Investing.com – Uber Technologies Inc According to a note from Jefferies analysts, (NYSE:)’s recent stock dip provides an attractive entry point for investors. At a time when concerns about potential competition from autonomous vehicle (AV) technology have weighed on the stock, Jefferies notes that the near-term impact on Uber’s core business is expected to be minimal.
“We believe the recent weakness creates a more attractive entry point for UBER,” Jefferies analyst Thill wrote in the note. “The short-term impact on ridesharing will be minimal and we believe robotaxi fleets are best off when they collaborate with ridesharing.”

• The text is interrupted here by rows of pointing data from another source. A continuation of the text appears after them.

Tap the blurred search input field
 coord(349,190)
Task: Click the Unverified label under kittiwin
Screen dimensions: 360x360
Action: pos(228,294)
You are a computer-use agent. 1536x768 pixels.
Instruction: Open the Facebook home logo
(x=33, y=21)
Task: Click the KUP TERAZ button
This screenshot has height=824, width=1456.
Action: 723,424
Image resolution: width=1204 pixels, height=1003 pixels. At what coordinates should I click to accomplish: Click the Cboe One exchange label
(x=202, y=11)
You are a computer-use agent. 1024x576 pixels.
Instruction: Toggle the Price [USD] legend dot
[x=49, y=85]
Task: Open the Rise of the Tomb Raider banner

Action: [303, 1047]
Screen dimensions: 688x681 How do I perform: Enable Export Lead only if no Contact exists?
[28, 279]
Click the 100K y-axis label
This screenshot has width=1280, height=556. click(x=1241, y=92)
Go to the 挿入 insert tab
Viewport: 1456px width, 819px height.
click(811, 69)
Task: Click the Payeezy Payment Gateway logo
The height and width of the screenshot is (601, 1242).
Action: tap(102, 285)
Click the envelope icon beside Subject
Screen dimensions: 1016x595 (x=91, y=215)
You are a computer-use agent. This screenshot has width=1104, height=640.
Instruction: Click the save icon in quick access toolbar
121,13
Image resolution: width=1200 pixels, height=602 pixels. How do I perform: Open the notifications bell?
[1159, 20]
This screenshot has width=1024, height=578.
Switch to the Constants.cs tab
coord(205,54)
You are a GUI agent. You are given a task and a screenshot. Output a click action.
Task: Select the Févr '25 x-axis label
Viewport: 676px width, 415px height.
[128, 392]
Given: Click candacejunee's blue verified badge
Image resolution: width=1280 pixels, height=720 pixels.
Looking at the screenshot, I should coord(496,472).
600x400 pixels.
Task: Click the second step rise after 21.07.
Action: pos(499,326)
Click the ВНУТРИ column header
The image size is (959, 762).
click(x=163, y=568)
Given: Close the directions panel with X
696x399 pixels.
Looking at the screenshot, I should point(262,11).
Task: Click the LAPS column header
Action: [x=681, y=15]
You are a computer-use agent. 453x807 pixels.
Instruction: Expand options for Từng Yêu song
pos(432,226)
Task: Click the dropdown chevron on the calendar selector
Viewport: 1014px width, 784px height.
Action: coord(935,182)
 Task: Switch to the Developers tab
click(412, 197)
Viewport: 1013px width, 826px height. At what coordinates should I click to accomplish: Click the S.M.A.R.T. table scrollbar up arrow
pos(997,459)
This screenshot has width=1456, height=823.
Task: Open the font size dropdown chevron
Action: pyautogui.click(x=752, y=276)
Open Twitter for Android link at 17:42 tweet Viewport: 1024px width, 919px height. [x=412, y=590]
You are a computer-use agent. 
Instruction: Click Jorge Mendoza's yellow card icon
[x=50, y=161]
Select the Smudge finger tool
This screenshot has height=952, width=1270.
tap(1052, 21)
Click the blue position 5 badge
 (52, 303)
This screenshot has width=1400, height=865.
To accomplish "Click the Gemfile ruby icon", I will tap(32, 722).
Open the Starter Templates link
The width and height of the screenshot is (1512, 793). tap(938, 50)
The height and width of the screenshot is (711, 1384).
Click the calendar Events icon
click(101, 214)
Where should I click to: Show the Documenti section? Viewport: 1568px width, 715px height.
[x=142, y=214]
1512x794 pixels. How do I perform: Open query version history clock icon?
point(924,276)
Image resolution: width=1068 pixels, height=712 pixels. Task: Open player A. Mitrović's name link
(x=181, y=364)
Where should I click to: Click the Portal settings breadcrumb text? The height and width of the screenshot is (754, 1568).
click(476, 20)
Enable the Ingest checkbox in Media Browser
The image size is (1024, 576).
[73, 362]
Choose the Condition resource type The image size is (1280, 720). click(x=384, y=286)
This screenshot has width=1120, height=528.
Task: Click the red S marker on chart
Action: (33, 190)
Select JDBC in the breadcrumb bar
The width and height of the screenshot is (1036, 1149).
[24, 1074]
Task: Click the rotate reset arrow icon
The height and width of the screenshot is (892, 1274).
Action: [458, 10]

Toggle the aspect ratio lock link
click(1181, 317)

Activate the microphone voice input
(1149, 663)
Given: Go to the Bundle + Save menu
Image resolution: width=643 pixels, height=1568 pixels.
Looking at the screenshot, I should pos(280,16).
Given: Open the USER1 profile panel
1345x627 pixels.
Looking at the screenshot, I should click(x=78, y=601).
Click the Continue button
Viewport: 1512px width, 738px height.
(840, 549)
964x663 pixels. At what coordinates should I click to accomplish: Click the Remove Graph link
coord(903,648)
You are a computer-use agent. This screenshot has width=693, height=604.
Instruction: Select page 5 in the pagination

Contrary to market concerns, Thill sees Uber “uniquely positioned” to benefit from robotaxis through partnerships with AV developers, where it can leverage its infrastructure, customer base and operational expertise, increasing the use and efficiency of robotaxi fleets is increased.
We also believe that AV developers will ultimately choose to collaborate rather than pursue a standalone fleet,” the note said.
From a cost perspective, Jefferies estimates that standalone robotaxi fleets will face higher operating costs, $14.51 per ride, compared to fleets that partner with a rideshare platform like Uber, which could cost $11.19 per ride.
The difference is largely due to the lower utilization rates of standalone fleets, which must maintain higher inventories to meet peak demand. Standalone robotaxi operators may therefore struggle with price flexibility and may need to offer discounts to lure customers from established rideshare services.
Thill reiterated his buy rating on Uber shares, with a price target of $100.